The Streaming Random Patches 1 ensemble method for regression trains each base learner on a subset of features and instances from the original data, namely a random patch. This strategy to enforce diverse base models is similar to the one in the random forest, yet it is not restricted to using decision trees as base learner.

This method is an adaptation of 2 for regression.


  • model (base.Regressor) – defaults to None

    The base estimator.

  • n_models (int) – defaults to 10

    Number of members in the ensemble.

  • subspace_size (Union[int, float, str]) – defaults to 0.6

    Number of features per subset for each classifier where M is the total number of features.
    A negative value means M - subspace_size.
    Only applies when using random subspaces or random patches.
    * If int indicates the number of features to use. Valid range [2, M].
    * If float indicates the percentage of features to use, Valid range (0., 1.].
    * 'sqrt' - sqrt(M)+1
    * 'rmsqrt' - Residual from M-(sqrt(M)+1)
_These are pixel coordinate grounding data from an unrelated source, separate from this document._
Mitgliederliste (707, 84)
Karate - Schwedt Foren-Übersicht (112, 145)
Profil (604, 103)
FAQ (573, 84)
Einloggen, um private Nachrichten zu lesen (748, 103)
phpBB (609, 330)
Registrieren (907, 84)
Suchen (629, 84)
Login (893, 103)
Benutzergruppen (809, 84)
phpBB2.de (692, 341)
  • training_method (str) – defaults to patches

    The training method to use.
    * 'subspaces' - Random subspaces.
    * 'resampling' - Resampling.
    * 'patches' - Random patches.

  • lam (float) – defaults to 6.0

    Lambda value for bagging.

  • drift_detector (base.DriftDetector) – defaults to None

    Drift detector.

  • warning_detector (base.DriftDetector) – defaults to None

    Warning detector.

  • disable_detector (str) – defaults to off

    Option to disable drift detectors:
    * If 'off', detectors are enabled.
    * If 'drift', disables concept drift detection and the background learner.
    * If 'warning', disables the background learner and ensemble members are reset if drift is detected.
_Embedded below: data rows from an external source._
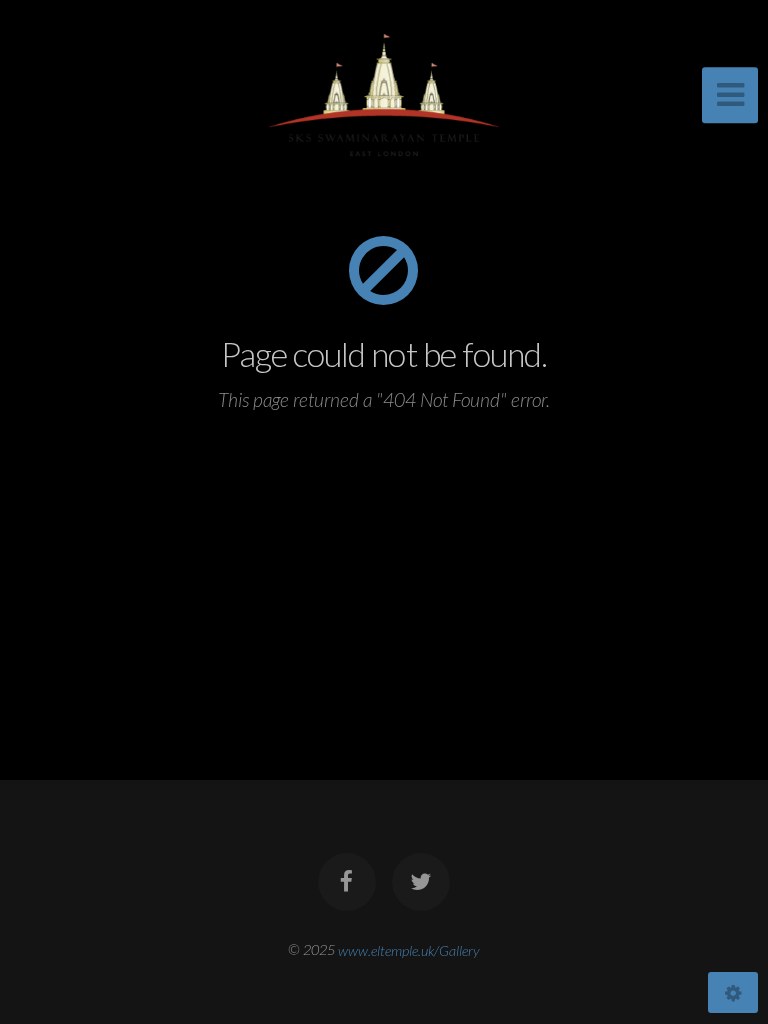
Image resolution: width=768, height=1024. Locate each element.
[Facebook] (347, 882)
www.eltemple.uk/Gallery (409, 949)
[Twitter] (421, 882)
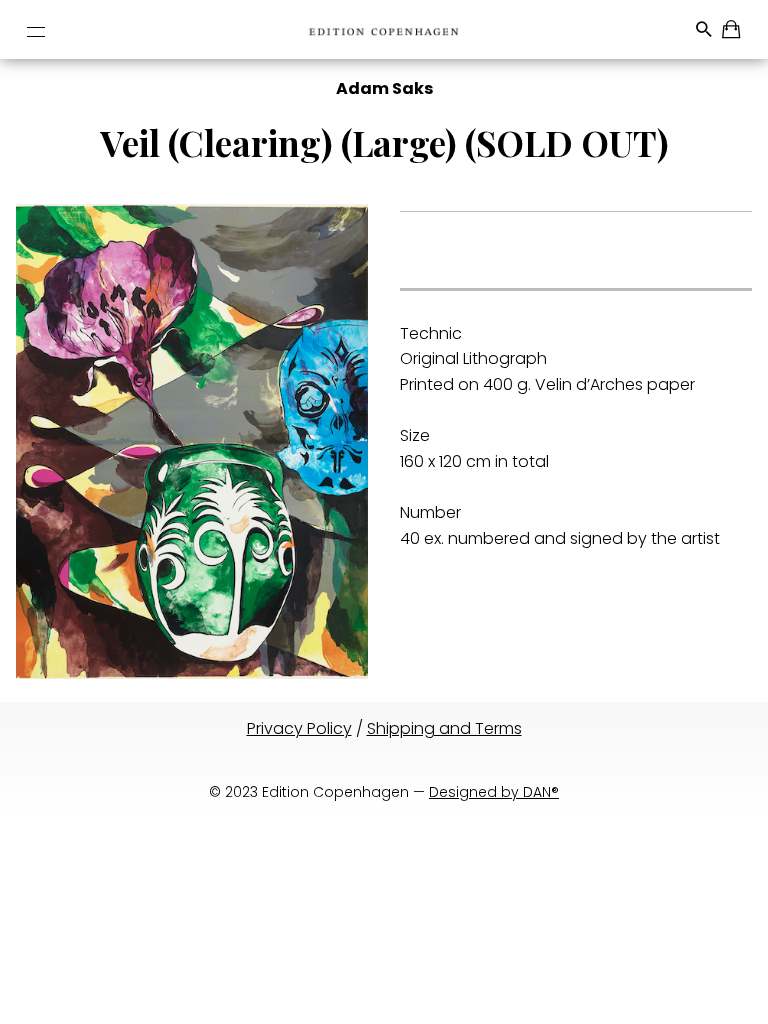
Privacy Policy (299, 728)
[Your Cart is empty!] (732, 32)
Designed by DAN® (494, 792)
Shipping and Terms (444, 728)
  • disable_weighted_vote (bool) – defaults to True

    If True, disables weighted voting.

  • drift_detection_criteria (str) – defaults to error

    The criteria used to track drifts.
    * 'error' - absolute error.
    * 'prediction' - predicted target values.

  • aggregation_method (str) – defaults to mean

    The method to use to aggregate predictions in the ensemble.
    * 'mean'
    * 'median'

  • seed – defaults to None

    Random number generator seed for reproducibility.

  • metric (river.metrics.base.RegressionMetric) – defaults to None

    Metric to track members performance within the ensemble.


>>> from river import synth
>>> from river import ensemble
>>> from river import tree
>>> from river import evaluate
>>> from river import metrics
>>> from river import neighbors
>>> dataset = synth.FriedmanDrift(
...     drift_type='gsg',
...     position=(350, 750),
...     transition_window=200,
...     seed=42
... ).take(1000)
>>> base_model = neighbors.KNNRegressor()
>>> model = ensemble.SRPRegressor(
...     model=base_model,
...     n_models=3,
...     seed=42
... )
>>> metric = metrics.R2()
>>> evaluate.progressive_val_score(dataset, model, metric)
R2: 0.525003



Return a fresh estimator with the same parameters.

The clone has the same parameters but has not been updated with any data. This works by looking at the parameters from the class signature. Each parameter is either - recursively cloned if it's a River classes. - deep-copied via copy.deepcopy if not. If the calling object is stochastic (i.e. it accepts a seed parameter) and has not been seeded, then the clone will not be idempotent. Indeed, this method's purpose if simply to return a new instance with the same input parameters.


Fits to a set of features x and a real-valued target y.


  • x (dict)
  • y (numbers.Number)
  • kwargs




Predicts the target value of a set of features x.


  • x


The prediction.



This implementation uses n_models=10 as default given the impact on processing time. The optimal number of models depends on the data and resources available.


  1. Heitor Gomes, Jacob Montiel, Saulo Martiello Mastelini, Bernhard Pfahringer, and Albert Bifet. On Ensemble Techniques for Data Stream Regression. IJCNN'20. International Joint Conference on Neural Networks. 2020. 

  2. Heitor Murilo Gomes, Jesse Read, Albert Bifet. Streaming Random Patches for Evolving Data Stream Classification. IEEE International Conference on Data Mining (ICDM), 2019.